Source records
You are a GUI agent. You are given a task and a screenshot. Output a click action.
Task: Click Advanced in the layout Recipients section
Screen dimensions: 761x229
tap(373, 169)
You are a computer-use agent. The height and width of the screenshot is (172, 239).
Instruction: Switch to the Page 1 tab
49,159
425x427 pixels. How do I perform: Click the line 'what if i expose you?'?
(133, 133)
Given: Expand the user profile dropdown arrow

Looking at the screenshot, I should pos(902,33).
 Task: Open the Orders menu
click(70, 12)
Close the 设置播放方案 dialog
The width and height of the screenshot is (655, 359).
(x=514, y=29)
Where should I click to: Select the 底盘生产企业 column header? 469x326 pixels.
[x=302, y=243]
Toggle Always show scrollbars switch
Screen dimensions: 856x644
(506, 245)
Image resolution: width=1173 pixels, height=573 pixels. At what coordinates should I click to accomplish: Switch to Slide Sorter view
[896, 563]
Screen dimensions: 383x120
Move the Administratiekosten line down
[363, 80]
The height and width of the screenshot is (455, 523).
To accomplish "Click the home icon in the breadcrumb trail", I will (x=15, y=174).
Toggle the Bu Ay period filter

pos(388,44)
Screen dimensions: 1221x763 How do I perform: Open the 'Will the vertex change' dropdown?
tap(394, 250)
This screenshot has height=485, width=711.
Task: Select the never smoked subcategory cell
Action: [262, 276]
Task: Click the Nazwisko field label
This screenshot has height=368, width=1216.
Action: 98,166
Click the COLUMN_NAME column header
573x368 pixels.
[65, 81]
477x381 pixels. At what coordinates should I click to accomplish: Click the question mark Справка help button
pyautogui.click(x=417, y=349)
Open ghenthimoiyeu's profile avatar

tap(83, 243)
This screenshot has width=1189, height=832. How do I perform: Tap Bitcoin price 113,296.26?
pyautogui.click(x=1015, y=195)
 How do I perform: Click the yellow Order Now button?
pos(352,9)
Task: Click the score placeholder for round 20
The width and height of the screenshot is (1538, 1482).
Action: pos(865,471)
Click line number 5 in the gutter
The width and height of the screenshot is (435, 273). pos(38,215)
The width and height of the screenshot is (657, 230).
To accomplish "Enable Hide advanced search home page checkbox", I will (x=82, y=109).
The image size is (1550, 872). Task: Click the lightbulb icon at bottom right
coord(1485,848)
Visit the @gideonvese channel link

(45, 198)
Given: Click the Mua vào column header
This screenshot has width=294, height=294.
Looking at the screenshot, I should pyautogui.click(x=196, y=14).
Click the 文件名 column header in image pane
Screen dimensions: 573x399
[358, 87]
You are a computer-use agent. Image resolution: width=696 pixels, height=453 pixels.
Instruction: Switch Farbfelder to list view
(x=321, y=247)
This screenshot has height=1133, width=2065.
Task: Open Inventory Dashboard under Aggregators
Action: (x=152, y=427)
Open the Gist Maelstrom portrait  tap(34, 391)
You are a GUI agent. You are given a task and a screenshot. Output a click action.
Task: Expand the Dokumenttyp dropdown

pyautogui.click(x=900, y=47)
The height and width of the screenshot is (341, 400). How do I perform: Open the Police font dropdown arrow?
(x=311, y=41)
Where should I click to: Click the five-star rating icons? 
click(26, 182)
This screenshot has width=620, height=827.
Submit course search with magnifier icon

*Requirements*. Please reproduce every one of the lines above, word for word.

*The reply*.
You are a GUI agent. You are given a task and a screenshot. Output a click action.
Task: Click Advanced in the layout Recipients section
Screen dimensions: 761x229
tap(373, 169)
You are a computer-use agent. The height and width of the screenshot is (172, 239).
Instruction: Switch to the Page 1 tab
49,159
425x427 pixels. How do I perform: Click the line 'what if i expose you?'?
(133, 133)
Given: Expand the user profile dropdown arrow

Looking at the screenshot, I should pos(902,33).
 Task: Open the Orders menu
click(70, 12)
Close the 设置播放方案 dialog
The width and height of the screenshot is (655, 359).
(x=514, y=29)
Where should I click to: Select the 底盘生产企业 column header? 469x326 pixels.
[x=302, y=243]
Toggle Always show scrollbars switch
Screen dimensions: 856x644
(506, 245)
Image resolution: width=1173 pixels, height=573 pixels. At what coordinates should I click to accomplish: Switch to Slide Sorter view
[896, 563]
Screen dimensions: 383x120
Move the Administratiekosten line down
[363, 80]
The height and width of the screenshot is (455, 523).
To accomplish "Click the home icon in the breadcrumb trail", I will (x=15, y=174).
Toggle the Bu Ay period filter

pos(388,44)
Screen dimensions: 1221x763 How do I perform: Open the 'Will the vertex change' dropdown?
tap(394, 250)
This screenshot has height=485, width=711.
Task: Select the never smoked subcategory cell
Action: [262, 276]
Task: Click the Nazwisko field label
This screenshot has height=368, width=1216.
Action: 98,166
Click the COLUMN_NAME column header
573x368 pixels.
[65, 81]
477x381 pixels. At what coordinates should I click to accomplish: Click the question mark Справка help button
pyautogui.click(x=417, y=349)
Open ghenthimoiyeu's profile avatar

tap(83, 243)
This screenshot has width=1189, height=832. How do I perform: Tap Bitcoin price 113,296.26?
pyautogui.click(x=1015, y=195)
 How do I perform: Click the yellow Order Now button?
pos(352,9)
Task: Click the score placeholder for round 20
The width and height of the screenshot is (1538, 1482).
Action: pos(865,471)
Click line number 5 in the gutter
The width and height of the screenshot is (435, 273). pos(38,215)
The width and height of the screenshot is (657, 230).
To accomplish "Enable Hide advanced search home page checkbox", I will (x=82, y=109).
The image size is (1550, 872). Task: Click the lightbulb icon at bottom right
coord(1485,848)
Visit the @gideonvese channel link

(45, 198)
Given: Click the Mua vào column header
This screenshot has width=294, height=294.
Looking at the screenshot, I should pyautogui.click(x=196, y=14).
Click the 文件名 column header in image pane
Screen dimensions: 573x399
[358, 87]
You are a computer-use agent. Image resolution: width=696 pixels, height=453 pixels.
Instruction: Switch Farbfelder to list view
(x=321, y=247)
This screenshot has height=1133, width=2065.
Task: Open Inventory Dashboard under Aggregators
Action: (x=152, y=427)
Open the Gist Maelstrom portrait  tap(34, 391)
You are a GUI agent. You are given a task and a screenshot. Output a click action.
Task: Expand the Dokumenttyp dropdown

pyautogui.click(x=900, y=47)
The height and width of the screenshot is (341, 400). How do I perform: Open the Police font dropdown arrow?
(x=311, y=41)
Where should I click to: Click the five-star rating icons? 
click(26, 182)
This screenshot has width=620, height=827.
Submit course search with magnifier icon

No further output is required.